Meacham on Newsweek's New Magazine

It is no secret that the business of journalism is in trouble. Venerable American institutions are facing uncertain futures; once profitable enterprises are struggling to find ways to fund their operations. At an otherwise lighthearted White House Correspondents' Association Dinner, President Obama concluded his remarks on a serious note, expressing his sympathy for the trade's plight and quoting Thomas Jefferson, who remarked that he would rather have newspapers and no government than a government without newspapers.

The point, we believe, holds true for a magazine like ours. We think what we do is important, but in the end what matters more is whether you think so, and in so thinking, whether you find that our work repays the investment of your time. And so the magazine you are holding now—the first issue of a reinvented and rethought NEWSWEEK—represents our best effort to bring you original reporting, provocative (but not partisan) arguments and unique voices. We know you know what the news is. We are not pretending to be your guide through the chaos of the Information Age. If you are like us, you do not need, or want, a single such Sherpa. What we can offer you is the benefit of careful work discovering new facts and prompting unexpected thought.

Counterintuitively, perhaps, the weekly cycle is a promising one in a world running at a digital pace. The Internet does a good job of playing the role long filled by newspapers, delivering headlines, opinions and instant analysis. Many newspapers have long been forced into a traditional newsmagazine model, with longer-form reporting and more big-picture thinking, but they still have to do it every day, and there is only so much wisdom one can summon in a few hours. As we see it, NEWSWEEK's role is to bring you as intellectually satisfying and as visually rich an experience as the great monthlies of old did, whether it was Harold Hayes's Esquire or Willie Morris's Harper's, but on a weekly basis.

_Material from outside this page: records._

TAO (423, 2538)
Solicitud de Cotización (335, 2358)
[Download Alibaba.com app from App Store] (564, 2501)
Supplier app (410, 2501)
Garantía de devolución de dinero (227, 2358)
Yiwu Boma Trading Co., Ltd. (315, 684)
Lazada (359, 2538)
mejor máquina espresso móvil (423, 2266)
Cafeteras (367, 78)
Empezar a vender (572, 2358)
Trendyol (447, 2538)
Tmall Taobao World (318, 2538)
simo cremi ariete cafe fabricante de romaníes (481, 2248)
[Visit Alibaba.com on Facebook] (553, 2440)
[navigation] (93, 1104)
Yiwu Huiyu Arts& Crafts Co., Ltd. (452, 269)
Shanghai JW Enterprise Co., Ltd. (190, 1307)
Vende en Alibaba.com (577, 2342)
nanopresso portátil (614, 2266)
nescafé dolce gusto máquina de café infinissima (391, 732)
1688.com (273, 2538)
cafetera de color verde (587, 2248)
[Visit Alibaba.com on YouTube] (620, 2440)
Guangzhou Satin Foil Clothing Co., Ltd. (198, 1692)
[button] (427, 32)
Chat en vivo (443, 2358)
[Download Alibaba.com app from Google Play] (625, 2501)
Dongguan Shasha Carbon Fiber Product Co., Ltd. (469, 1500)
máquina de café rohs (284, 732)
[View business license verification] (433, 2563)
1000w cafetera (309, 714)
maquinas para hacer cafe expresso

There will, for the most part, be two kinds of stories in the new NEWSWEEK. The first is the reported narrative—a piece, grounded in original observation and freshly discovered fact, that illuminates the important and the interesting. The second is the argued essay—a piece, grounded in reason and supported by evidence, that makes the case for something.

What is displaced by these categories? The chief casualty is the straightforward news piece and news written with a few (hard-won, to be sure) new details that does not move us significantly past what we already know. Will we cover breaking news? Yes, we will, but with a rigorous standard in mind: Are we truly adding to the conversation? When violence erupts in the Middle East, are we saying something original about it? Are our photographs and design values exceptional? If the answers are yes, then we are in business.

This first issue of the reinvented NEWSWEEK is, we hope, a model of the form. We have rethought the structure of the magazine, and there are now only four sections: SCOPE (for short-form pieces, including Conventional Wisdom and the rechristened Indignity Index); THE TAKE (our columnists); FEATURES (longer-form narratives and essays); and THE CULTURE. The magazine will close with a graphic feature titled Back Story, a visual dissection or explanation of an important issue or phenomenon that will satisfy one's curiosity or pique interest.

There is an exclusive interview with President Obama and reported pieces about George W. Bush in exile, Nancy Pelosi in trouble and African warlord Joseph Kony on the run. There is Fareed Zakaria on global stability, and the debut of the new two-page InternationaList, offering our views about the state of the world. In business coverage, there is Balance Sheet, assessing global commerce; Evan Thomas and Michael Hirsh on Henry Paulson and Lehman Brothers; and Daniel Lyons profiling the inventor Ray Kurzweil. Our cultural tastes—like yours, we suspect—range from high (Pulitzer Prize–winning author David J. Garrow on a book about espionage) to low (a roundtable with veterans of American Idol). And we urge you to check out the reinvented

In our interview last Wednesday afternoon on Air Force One, President Obama noted one of the key lessons he has learned: Americans, he said, "not only have a toleration but also a hunger for explanation and complexity, and a willingness to acknowledge hard problems. I think one of the biggest mistakes that is made in Washington is this notion you have to dumb things down for the public." We could not agree more.